Local August 17, 2021 | 3:46 pm

Organizations insist on the need to decriminalize abortion on three grounds

(Photo: Acento.com.do)

Santo Domingo.– This Tuesday, August 17, marks the ninth anniversary of the death of Rosaura Almonte Hernández, known as Esperancita, a 16-year-old Dominican girl who needed chemotherapy to fight against leukemia, but whose treatment was delayed because she was pregnant, Acento.com.do reported.

Even today, Dominican law absolutely prohibits abortion, even when it is needed to save women’s lives.

In this scenario, various civil organizations expressed solidarity with Rosa Hernández, Esperancita’s mother, who has not stopped advocating for the modification of the law that prohibits abortion in the country.

In a letter sent in April 2021 to the President of the Republic and the first lady, Rosa Hernández affirmed: “It is time to fulfill your commitment and urge legislators to allow abortion in exceptional situations and prevent any other mother from have to go through suffering like mine.”

“Precisely, the Dominican Congress will have a new opportunity to correct this situation when the approval of a new penal code is discussed. The organizations that signed this statement trust that the legislature will accept the arguments and recommendations of various international human rights mechanisms that have called for the decriminalization of abortion in at least three circumstances as a mechanism for the protection of women’s rights. These three exceptions are: when women’s health and lives are at risk; when the fetus is unviable outside the uterus; and when the pregnancy is the product of rape or incest,” they said.
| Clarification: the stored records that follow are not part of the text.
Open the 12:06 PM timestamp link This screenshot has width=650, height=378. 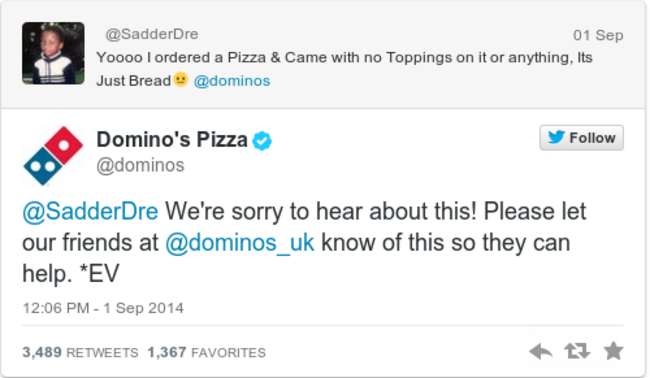103,308
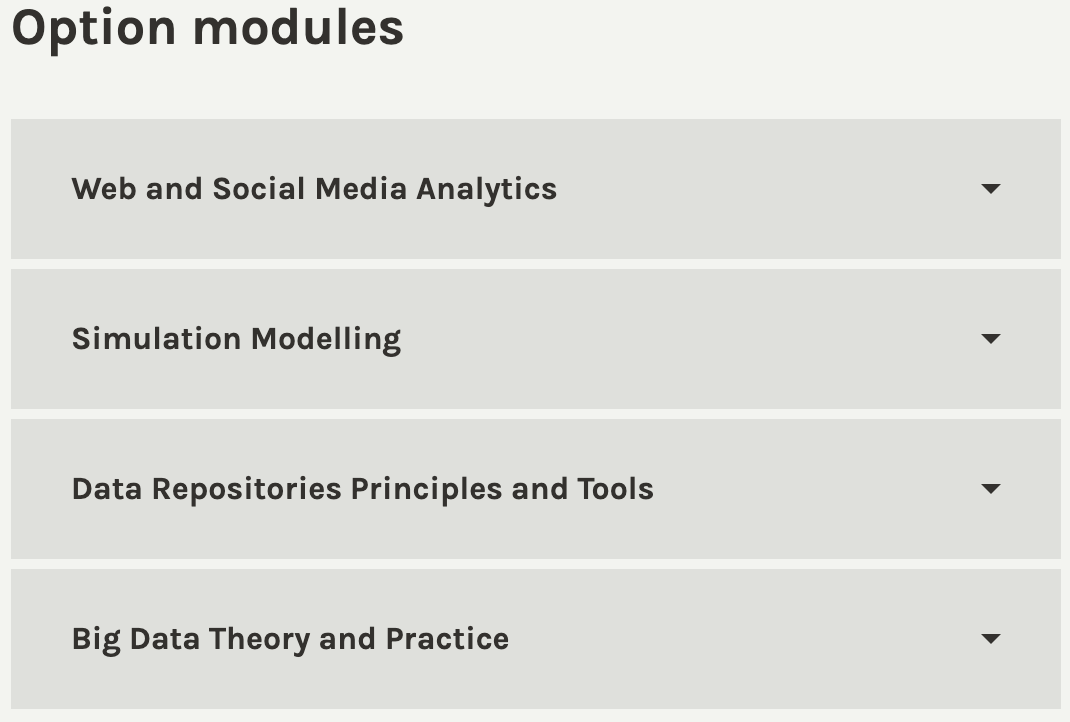This screenshot has height=722, width=1070.
Task: Show details for Data Repositories module
Action: coord(535,489)
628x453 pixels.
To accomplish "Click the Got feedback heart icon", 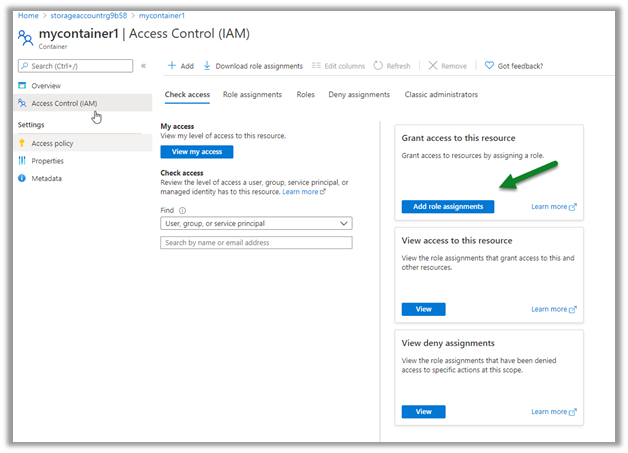I will [489, 66].
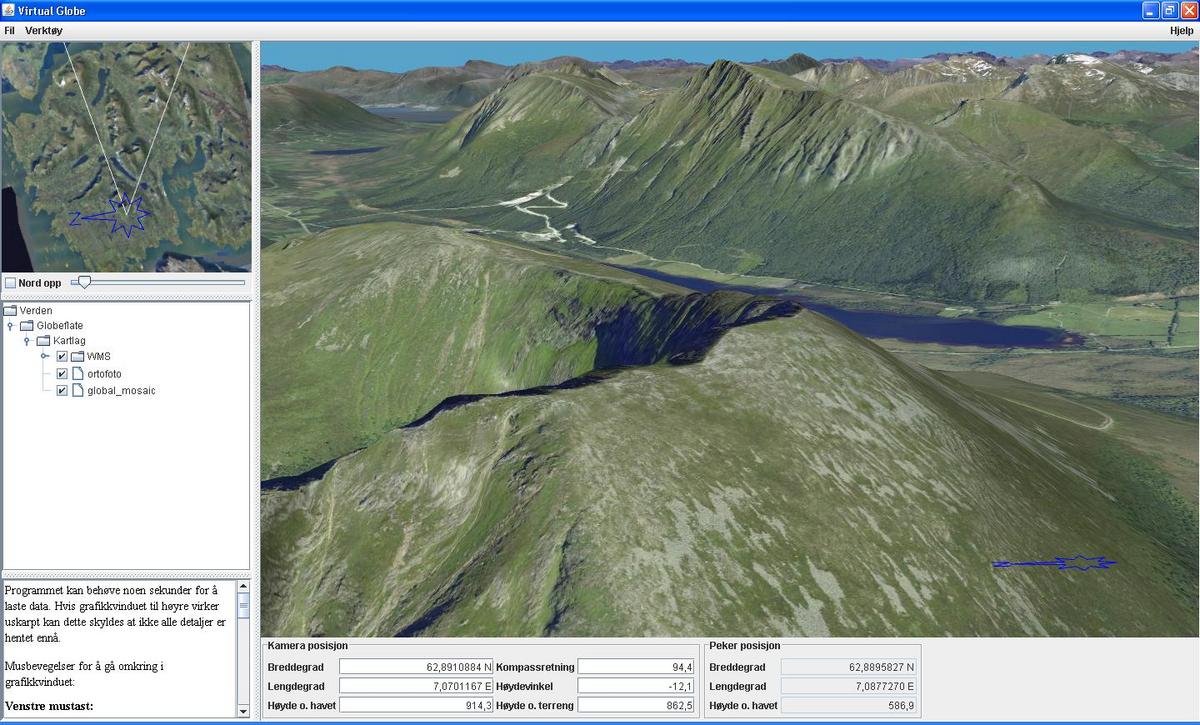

They expressed that the laws that condemn women and girls to death, and that go against their human rights, have to be modified so that cases such as that of Rosaura Almonte Hernández (Esperancita) and other similar cases such as Carmen Dionelis, Lizdalfy or, more recently, Winifer, will not happen again.

In a recent statement, the Inter-American Commission on Human Rights (IACHR) expressed its concern “at the initiatives of decrees, public policies and laws that create obstacles to the exercise of sexual and reproductive rights in the region. In particular, the IACHR highlights those aimed at restricting the termination of pregnancy in an absolute way.”